▸ **PROBLEM REQUIREMENTS**: Extract the part of the material that opens with the line containing "Viewport: 1342px width, 770px" and closes with the line containing "point(70,119)", both lines included. Reproduce those lines verbatim and nothing else.

▸ **DATA SHOWN**:

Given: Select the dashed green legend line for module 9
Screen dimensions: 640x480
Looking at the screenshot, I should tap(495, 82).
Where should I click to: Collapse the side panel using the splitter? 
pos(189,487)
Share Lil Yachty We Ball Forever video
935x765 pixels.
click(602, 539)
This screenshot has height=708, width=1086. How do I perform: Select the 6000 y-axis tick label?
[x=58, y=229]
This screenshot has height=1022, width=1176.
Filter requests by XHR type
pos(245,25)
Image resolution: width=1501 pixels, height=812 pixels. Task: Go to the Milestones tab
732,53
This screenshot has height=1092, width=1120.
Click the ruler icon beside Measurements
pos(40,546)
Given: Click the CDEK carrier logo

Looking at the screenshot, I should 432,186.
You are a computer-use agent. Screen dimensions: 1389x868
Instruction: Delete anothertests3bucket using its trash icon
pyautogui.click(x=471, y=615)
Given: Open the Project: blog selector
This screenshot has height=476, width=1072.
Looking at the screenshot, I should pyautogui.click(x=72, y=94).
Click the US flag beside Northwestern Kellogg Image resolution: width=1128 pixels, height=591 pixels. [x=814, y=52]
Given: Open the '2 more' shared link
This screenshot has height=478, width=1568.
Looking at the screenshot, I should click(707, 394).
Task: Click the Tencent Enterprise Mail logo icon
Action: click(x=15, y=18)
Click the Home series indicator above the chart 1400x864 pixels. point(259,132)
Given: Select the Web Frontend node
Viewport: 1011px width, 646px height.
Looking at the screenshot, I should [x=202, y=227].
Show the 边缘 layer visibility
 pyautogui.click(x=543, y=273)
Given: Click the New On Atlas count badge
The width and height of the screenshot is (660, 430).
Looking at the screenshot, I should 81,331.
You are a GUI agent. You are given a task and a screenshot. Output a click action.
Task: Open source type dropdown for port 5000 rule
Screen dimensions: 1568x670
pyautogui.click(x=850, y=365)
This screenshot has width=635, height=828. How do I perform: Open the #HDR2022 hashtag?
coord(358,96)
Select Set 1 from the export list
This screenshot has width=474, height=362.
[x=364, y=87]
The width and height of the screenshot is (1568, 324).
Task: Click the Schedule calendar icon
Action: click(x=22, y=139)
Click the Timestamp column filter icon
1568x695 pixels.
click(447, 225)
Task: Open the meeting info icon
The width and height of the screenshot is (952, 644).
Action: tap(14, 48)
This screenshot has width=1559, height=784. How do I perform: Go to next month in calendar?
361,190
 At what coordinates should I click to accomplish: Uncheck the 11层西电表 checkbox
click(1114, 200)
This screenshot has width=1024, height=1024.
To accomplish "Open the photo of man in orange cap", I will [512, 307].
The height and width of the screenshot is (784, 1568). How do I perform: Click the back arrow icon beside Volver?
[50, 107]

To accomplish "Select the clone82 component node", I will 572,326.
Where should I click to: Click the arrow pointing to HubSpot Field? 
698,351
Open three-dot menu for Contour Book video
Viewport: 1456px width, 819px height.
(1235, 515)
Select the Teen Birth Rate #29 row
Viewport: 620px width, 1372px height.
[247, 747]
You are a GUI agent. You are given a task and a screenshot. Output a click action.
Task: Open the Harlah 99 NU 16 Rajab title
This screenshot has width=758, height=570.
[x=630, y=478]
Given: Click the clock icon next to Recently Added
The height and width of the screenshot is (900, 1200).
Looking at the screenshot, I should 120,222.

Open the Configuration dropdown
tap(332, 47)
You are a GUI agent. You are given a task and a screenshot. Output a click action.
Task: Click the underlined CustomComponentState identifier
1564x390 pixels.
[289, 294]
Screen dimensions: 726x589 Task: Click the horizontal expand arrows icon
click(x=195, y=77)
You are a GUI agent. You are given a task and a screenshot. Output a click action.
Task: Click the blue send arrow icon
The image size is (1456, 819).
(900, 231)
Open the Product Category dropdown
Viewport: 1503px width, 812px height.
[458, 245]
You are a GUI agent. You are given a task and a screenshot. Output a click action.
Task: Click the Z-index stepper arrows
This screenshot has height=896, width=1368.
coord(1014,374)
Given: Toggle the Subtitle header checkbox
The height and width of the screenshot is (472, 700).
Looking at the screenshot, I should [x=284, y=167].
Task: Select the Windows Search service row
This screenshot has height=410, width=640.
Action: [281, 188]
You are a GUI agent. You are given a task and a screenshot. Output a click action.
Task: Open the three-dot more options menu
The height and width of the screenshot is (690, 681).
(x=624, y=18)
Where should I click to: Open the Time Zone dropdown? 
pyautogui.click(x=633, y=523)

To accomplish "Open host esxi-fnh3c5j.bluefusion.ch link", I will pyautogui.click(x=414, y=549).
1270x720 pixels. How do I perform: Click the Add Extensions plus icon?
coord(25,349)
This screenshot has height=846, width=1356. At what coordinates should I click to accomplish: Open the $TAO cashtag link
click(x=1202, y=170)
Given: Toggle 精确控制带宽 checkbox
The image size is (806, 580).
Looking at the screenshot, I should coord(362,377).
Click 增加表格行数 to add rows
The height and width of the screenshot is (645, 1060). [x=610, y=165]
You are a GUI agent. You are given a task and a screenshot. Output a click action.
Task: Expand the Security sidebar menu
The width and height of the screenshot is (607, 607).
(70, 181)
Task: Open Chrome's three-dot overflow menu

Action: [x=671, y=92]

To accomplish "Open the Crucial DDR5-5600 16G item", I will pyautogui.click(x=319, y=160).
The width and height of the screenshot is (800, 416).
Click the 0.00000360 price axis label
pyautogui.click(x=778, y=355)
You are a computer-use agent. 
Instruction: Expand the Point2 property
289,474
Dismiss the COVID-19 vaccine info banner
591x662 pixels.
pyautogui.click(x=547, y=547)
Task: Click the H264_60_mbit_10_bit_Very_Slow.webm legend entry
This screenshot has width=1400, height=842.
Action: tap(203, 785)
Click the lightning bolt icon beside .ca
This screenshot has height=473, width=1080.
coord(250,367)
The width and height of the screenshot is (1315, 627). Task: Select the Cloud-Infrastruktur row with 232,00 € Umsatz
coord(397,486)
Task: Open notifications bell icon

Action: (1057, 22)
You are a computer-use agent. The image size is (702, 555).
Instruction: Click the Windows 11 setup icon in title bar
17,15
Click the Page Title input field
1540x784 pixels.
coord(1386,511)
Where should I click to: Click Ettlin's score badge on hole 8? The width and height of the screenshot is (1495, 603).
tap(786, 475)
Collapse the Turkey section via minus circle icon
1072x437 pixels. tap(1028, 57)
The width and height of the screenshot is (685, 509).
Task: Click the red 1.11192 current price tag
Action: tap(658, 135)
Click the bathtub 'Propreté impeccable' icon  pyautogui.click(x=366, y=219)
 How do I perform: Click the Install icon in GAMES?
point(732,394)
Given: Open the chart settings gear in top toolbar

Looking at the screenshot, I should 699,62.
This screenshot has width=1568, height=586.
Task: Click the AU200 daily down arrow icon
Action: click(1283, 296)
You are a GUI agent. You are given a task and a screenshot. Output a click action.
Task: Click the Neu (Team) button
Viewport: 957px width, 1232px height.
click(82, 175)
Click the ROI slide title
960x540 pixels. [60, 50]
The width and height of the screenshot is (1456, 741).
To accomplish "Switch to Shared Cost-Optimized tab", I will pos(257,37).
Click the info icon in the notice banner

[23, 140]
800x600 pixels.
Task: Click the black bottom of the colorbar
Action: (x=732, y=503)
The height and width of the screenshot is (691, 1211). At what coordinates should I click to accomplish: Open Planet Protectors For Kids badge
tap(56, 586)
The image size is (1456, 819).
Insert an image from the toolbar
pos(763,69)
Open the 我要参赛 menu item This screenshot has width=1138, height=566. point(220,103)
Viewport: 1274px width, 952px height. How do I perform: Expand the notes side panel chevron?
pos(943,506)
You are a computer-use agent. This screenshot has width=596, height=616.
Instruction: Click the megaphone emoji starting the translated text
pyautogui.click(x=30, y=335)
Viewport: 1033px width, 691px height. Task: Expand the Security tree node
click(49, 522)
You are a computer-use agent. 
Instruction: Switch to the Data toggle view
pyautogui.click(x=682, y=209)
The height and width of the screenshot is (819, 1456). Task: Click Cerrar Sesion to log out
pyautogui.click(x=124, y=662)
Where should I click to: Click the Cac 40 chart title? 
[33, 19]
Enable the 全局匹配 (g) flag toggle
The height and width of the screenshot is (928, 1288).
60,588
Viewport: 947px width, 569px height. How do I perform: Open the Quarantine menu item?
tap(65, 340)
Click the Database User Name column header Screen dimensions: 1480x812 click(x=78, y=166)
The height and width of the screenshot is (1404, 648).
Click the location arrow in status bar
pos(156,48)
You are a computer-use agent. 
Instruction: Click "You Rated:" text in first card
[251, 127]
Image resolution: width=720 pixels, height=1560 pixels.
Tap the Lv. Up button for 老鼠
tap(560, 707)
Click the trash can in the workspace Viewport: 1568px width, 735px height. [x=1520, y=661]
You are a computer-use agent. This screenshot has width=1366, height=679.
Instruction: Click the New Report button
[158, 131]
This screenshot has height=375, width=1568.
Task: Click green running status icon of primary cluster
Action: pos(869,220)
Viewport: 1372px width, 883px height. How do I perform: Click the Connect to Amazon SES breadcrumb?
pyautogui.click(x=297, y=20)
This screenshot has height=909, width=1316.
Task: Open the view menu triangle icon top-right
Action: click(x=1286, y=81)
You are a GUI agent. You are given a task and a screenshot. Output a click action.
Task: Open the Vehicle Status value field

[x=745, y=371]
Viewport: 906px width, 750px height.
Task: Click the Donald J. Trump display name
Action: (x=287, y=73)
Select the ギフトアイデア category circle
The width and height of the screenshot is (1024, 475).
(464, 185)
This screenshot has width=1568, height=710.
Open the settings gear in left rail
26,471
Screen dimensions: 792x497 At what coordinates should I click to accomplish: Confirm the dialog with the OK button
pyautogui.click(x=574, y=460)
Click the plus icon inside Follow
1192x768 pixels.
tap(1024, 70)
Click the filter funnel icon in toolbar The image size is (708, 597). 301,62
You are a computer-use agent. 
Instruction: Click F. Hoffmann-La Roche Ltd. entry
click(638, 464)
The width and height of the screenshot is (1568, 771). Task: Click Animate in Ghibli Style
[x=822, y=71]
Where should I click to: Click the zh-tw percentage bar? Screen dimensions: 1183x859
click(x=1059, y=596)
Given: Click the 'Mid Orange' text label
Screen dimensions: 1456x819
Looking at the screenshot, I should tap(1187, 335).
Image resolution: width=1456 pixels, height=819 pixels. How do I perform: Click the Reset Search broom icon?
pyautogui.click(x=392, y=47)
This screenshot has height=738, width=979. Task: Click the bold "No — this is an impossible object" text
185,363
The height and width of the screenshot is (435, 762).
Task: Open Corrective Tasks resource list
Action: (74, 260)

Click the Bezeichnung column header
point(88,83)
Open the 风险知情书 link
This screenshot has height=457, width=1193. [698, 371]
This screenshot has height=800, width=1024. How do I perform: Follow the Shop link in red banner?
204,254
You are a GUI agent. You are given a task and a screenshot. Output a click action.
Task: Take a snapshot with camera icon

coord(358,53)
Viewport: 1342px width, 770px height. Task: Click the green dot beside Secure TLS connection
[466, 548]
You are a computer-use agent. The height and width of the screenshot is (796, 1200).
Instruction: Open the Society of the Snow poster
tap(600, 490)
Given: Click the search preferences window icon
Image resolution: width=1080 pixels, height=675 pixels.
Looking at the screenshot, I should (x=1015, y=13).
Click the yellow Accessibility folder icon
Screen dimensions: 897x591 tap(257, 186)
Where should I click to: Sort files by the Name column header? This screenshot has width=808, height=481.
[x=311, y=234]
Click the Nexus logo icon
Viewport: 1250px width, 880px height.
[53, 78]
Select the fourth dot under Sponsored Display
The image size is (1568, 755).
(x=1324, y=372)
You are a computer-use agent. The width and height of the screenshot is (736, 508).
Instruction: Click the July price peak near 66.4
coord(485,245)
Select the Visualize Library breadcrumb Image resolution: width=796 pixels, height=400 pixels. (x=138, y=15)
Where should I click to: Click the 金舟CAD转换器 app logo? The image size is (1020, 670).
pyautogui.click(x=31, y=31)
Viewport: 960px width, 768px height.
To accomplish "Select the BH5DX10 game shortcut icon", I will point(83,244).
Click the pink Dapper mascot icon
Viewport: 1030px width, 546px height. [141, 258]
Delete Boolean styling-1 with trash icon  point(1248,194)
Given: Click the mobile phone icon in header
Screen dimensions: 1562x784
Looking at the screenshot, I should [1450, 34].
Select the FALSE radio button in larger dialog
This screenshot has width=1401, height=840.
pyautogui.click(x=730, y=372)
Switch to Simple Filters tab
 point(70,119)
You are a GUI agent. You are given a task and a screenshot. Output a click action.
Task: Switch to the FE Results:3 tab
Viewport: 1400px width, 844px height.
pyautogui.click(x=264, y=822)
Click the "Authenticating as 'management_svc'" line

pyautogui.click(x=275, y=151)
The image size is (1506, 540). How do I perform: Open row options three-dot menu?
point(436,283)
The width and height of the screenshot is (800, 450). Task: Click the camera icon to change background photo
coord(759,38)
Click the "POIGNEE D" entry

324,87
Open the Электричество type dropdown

▸ **EXERCISE SOLUTION**:
Viewport: 1342px width, 770px height. Task: Click the green dot beside Secure TLS connection
[466, 548]
You are a computer-use agent. The height and width of the screenshot is (796, 1200).
Instruction: Open the Society of the Snow poster
tap(600, 490)
Given: Click the search preferences window icon
Image resolution: width=1080 pixels, height=675 pixels.
Looking at the screenshot, I should (x=1015, y=13).
Click the yellow Accessibility folder icon
Screen dimensions: 897x591 tap(257, 186)
Where should I click to: Sort files by the Name column header? This screenshot has width=808, height=481.
[x=311, y=234]
Click the Nexus logo icon
Viewport: 1250px width, 880px height.
[53, 78]
Select the fourth dot under Sponsored Display
The image size is (1568, 755).
(x=1324, y=372)
You are a computer-use agent. The width and height of the screenshot is (736, 508).
Instruction: Click the July price peak near 66.4
coord(485,245)
Select the Visualize Library breadcrumb Image resolution: width=796 pixels, height=400 pixels. (x=138, y=15)
Where should I click to: Click the 金舟CAD转换器 app logo? The image size is (1020, 670).
pyautogui.click(x=31, y=31)
Viewport: 960px width, 768px height.
To accomplish "Select the BH5DX10 game shortcut icon", I will point(83,244).
Click the pink Dapper mascot icon
Viewport: 1030px width, 546px height. [141, 258]
Delete Boolean styling-1 with trash icon  point(1248,194)
Given: Click the mobile phone icon in header
Screen dimensions: 1562x784
Looking at the screenshot, I should [1450, 34].
Select the FALSE radio button in larger dialog
This screenshot has width=1401, height=840.
pyautogui.click(x=730, y=372)
Switch to Simple Filters tab
 point(70,119)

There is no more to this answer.